Your answer should consist of the lines holding "will", copied from the material below.

__________

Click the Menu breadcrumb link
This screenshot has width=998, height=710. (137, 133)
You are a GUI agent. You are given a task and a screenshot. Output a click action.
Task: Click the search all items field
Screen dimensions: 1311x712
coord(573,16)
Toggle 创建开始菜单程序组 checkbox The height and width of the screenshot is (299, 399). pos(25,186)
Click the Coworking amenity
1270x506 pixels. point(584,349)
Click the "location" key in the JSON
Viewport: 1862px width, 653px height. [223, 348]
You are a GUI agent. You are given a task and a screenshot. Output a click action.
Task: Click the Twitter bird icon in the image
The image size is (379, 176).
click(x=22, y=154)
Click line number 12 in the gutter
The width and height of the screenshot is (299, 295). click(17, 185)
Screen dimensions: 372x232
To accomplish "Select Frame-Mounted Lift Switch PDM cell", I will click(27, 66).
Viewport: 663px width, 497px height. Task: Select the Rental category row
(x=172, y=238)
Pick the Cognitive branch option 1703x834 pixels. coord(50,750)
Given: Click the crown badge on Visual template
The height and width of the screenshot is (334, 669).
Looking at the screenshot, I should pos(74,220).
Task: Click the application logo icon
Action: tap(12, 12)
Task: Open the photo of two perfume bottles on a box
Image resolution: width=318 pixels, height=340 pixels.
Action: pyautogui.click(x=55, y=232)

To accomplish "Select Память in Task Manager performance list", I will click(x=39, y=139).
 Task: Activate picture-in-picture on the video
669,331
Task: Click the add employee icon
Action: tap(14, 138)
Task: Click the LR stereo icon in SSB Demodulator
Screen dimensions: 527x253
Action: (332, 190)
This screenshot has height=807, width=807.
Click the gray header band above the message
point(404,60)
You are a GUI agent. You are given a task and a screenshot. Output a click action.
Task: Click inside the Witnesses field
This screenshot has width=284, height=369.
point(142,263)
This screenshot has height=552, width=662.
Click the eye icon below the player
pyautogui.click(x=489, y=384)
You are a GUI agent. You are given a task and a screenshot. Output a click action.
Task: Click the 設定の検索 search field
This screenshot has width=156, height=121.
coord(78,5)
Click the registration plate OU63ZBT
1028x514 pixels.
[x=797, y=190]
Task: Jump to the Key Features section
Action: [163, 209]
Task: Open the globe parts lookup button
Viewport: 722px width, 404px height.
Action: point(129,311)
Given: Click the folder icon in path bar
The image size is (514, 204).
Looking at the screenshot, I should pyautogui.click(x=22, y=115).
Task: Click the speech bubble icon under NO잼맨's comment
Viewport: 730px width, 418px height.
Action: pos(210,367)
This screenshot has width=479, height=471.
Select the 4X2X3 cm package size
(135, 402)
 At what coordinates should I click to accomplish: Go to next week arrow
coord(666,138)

__________

> **Worked solution**
To accomplish "Select Frame-Mounted Lift Switch PDM cell", I will click(27, 66).
To accomplish "Select Память in Task Manager performance list", I will click(x=39, y=139).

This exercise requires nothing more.